Marine Stations: 20000 leagues under the sea since the XIXth century into the “Blue Growth”

Thursday 30th January the X edition of the cycle of conferences “Café con Sal” kicks off at 11:00 at the ECIMAT.

Ibon Cancio, Associate Professor in Cell Biology at the University of the Basque Country (UPV/EHU) and Researcher of the Cell Biology in Environmental Toxicology (CBET) research group and the Plentzia Marine Station (PiE) will be our speaker. In this important inaugural act, this collaborator of ECIMAT will review the history of marine stations with the conference entitled Marine Stations: 20000 leagues under the sea since the XIXth century into the “Blue Growth”.

The sea is not our natural habitat and during most of our history, it has been the passage, or the void, in between lands. Organisms that inhabit the oceans were unknown for a long period. In the XIXth century, we started to develop skills and special infrastructures such as vessels and shelter places on the seashores that helped us to study the marine biodiversity.

Marine biological stations were created to shelter travelling scientists; they were resting sites that offer equipment, protection, experience assistance and background knowledge to visitors. In these 175 years-long journey since the first station opened in Ostend (Belgium), oceans have provided useful resources and avenues to conduct basic science in fields such as biomedical research through the utilization of marine model organisms. With the onset of fisheries research, nations began to invest in science creating in the late XIXs their firsts national research programs and funding schemes. Basic biological research on fisheries also triggered transnational collaborative research, building upon the spirit that made possible the international analysis of the biosamples collection of the Challenger expedition.

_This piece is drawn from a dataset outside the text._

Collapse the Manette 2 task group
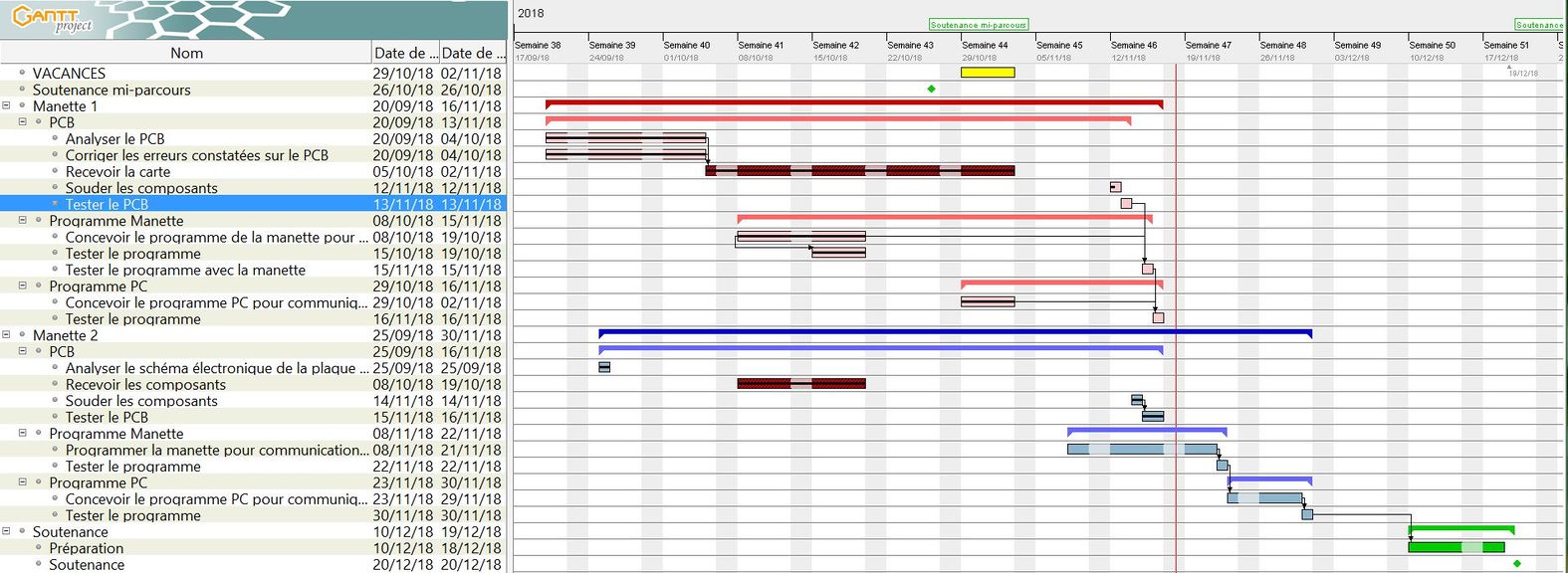Viewport: 1568px width, 573px height. pos(6,335)
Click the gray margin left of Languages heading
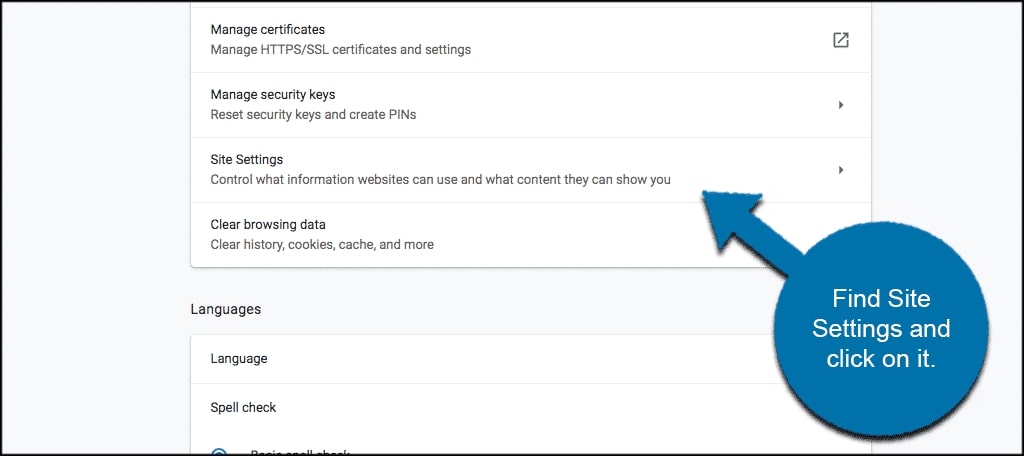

All this occurred because, as Ibon Cancio will remind us, “Knowledge is Power”, and research is not an expenditure but an investment. Now, in the XXIst century, as the development of “Blue Biotechnology” holds the promise to contribute to the socioeconomic development of maritime regions and “Blue Growth”, biological stations continue to provide us with tools to achieve that “Power”, and the ECIMAT, PiE UPV/EHU and EMBRC-ERIC, are proofs of that.